## Activity
Copy exactly, please, the lines of the data from its start through the line containing "Click Bug Tracker".

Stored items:
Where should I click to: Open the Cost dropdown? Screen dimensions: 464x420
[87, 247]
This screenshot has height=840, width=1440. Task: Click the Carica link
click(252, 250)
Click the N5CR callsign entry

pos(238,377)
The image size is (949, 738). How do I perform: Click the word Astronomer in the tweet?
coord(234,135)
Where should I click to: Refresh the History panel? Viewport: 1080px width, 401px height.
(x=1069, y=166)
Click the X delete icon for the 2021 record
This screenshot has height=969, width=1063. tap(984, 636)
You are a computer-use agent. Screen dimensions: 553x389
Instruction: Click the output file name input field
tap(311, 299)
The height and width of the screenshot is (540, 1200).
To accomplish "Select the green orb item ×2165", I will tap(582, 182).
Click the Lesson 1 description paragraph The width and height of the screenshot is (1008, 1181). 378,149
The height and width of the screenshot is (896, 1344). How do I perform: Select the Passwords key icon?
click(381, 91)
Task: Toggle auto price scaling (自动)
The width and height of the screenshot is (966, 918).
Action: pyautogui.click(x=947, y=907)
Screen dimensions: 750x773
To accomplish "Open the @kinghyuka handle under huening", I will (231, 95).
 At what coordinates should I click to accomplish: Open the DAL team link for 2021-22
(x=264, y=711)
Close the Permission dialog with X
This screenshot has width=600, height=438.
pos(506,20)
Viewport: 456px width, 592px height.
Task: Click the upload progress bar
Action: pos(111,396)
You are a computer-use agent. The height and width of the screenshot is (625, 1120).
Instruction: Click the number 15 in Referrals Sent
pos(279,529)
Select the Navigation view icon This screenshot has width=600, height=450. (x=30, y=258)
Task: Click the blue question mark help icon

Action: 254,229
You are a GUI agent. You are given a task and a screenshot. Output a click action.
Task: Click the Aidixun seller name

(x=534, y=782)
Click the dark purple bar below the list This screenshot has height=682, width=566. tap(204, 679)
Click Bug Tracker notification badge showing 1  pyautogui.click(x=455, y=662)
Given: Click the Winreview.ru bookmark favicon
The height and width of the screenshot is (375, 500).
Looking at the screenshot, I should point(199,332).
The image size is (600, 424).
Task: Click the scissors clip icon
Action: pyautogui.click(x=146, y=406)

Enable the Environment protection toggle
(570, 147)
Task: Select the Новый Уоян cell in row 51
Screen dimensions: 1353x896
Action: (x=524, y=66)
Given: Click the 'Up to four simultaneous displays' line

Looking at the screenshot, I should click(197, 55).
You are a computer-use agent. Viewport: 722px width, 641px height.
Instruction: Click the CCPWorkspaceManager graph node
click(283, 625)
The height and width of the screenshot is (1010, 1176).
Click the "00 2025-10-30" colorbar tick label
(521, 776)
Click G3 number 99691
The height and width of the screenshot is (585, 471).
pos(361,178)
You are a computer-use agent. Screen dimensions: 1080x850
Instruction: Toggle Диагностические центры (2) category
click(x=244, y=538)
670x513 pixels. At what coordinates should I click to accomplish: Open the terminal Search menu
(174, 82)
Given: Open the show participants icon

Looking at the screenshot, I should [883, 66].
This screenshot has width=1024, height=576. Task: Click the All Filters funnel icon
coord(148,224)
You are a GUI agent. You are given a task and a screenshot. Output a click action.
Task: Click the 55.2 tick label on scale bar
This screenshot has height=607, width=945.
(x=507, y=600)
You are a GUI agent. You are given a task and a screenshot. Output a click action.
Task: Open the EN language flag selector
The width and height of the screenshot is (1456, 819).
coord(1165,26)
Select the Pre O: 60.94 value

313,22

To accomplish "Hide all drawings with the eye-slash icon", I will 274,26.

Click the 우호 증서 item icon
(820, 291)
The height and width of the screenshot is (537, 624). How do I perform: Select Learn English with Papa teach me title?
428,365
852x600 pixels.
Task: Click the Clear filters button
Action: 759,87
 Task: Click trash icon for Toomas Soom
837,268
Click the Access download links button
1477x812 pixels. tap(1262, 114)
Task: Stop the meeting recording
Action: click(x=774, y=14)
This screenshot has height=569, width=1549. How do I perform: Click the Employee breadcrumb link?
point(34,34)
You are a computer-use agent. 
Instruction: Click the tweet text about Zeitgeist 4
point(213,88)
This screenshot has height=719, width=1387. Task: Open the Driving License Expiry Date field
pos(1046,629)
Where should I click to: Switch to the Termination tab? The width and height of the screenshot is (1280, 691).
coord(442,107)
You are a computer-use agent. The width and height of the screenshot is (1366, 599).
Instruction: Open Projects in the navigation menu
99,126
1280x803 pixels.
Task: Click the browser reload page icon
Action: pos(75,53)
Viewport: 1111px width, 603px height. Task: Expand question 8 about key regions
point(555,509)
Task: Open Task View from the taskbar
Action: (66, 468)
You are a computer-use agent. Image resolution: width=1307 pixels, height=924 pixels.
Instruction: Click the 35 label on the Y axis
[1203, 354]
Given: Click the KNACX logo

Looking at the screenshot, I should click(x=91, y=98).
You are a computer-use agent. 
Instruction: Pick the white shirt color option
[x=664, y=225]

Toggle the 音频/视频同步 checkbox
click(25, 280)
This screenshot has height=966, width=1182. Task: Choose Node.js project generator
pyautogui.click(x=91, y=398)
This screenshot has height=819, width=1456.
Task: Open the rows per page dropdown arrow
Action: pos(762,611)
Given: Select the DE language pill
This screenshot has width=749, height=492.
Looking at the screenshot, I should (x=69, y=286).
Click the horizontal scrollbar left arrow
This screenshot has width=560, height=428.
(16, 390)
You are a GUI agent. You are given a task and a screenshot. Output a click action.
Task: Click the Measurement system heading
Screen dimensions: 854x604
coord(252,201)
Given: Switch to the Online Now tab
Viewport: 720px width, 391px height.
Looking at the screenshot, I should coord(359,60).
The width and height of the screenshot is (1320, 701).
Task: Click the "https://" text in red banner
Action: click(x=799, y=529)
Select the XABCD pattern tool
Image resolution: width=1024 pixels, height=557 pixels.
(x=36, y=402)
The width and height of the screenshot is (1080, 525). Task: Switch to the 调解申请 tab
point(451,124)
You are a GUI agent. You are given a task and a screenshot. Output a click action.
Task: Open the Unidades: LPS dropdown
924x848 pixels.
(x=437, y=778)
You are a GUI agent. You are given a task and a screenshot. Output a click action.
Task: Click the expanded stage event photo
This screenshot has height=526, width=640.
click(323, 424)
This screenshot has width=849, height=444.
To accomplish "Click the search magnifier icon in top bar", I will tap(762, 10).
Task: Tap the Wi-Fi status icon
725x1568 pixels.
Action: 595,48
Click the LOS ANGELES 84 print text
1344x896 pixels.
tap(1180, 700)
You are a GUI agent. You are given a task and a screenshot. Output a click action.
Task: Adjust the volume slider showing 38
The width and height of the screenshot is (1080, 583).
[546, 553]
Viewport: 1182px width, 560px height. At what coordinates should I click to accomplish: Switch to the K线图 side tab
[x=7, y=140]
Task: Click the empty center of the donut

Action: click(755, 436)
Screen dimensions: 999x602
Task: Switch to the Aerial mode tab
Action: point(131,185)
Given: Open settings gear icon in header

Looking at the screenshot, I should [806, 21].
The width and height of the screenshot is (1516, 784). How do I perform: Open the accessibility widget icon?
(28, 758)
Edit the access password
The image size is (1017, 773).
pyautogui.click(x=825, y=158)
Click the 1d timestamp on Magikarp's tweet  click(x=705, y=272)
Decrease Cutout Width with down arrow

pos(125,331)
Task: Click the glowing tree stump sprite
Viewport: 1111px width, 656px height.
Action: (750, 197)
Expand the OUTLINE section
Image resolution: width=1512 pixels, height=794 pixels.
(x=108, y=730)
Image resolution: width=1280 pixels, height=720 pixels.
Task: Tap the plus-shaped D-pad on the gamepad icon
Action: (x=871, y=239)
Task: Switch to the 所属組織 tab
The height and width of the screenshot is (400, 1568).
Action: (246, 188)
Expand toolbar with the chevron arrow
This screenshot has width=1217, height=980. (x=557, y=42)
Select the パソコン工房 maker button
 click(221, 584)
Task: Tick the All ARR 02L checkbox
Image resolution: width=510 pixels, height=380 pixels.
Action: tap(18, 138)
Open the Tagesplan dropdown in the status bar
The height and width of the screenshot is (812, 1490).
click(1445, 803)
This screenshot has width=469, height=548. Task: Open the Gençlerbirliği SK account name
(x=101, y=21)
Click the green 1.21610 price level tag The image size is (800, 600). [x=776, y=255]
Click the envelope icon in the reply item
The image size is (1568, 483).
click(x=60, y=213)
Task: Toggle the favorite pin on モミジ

## Completed task
Where should I click to: Open the Cost dropdown? Screen dimensions: 464x420
[87, 247]
This screenshot has height=840, width=1440. Task: Click the Carica link
click(252, 250)
Click the N5CR callsign entry

pos(238,377)
The image size is (949, 738). How do I perform: Click the word Astronomer in the tweet?
coord(234,135)
Where should I click to: Refresh the History panel? Viewport: 1080px width, 401px height.
(x=1069, y=166)
Click the X delete icon for the 2021 record
This screenshot has height=969, width=1063. tap(984, 636)
You are a computer-use agent. Screen dimensions: 553x389
Instruction: Click the output file name input field
tap(311, 299)
The height and width of the screenshot is (540, 1200).
To accomplish "Select the green orb item ×2165", I will tap(582, 182).
Click the Lesson 1 description paragraph The width and height of the screenshot is (1008, 1181). 378,149
The height and width of the screenshot is (896, 1344). How do I perform: Select the Passwords key icon?
click(381, 91)
Task: Toggle auto price scaling (自动)
The width and height of the screenshot is (966, 918).
Action: pyautogui.click(x=947, y=907)
Screen dimensions: 750x773
To accomplish "Open the @kinghyuka handle under huening", I will (231, 95).
 At what coordinates should I click to accomplish: Open the DAL team link for 2021-22
(x=264, y=711)
Close the Permission dialog with X
This screenshot has width=600, height=438.
pos(506,20)
Viewport: 456px width, 592px height.
Task: Click the upload progress bar
Action: pos(111,396)
You are a computer-use agent. The height and width of the screenshot is (625, 1120).
Instruction: Click the number 15 in Referrals Sent
pos(279,529)
Select the Navigation view icon This screenshot has width=600, height=450. (x=30, y=258)
Task: Click the blue question mark help icon

Action: 254,229
You are a GUI agent. You are given a task and a screenshot. Output a click action.
Task: Click the Aidixun seller name

(x=534, y=782)
Click the dark purple bar below the list This screenshot has height=682, width=566. tap(204, 679)
Click Bug Tracker notification badge showing 1  pyautogui.click(x=455, y=662)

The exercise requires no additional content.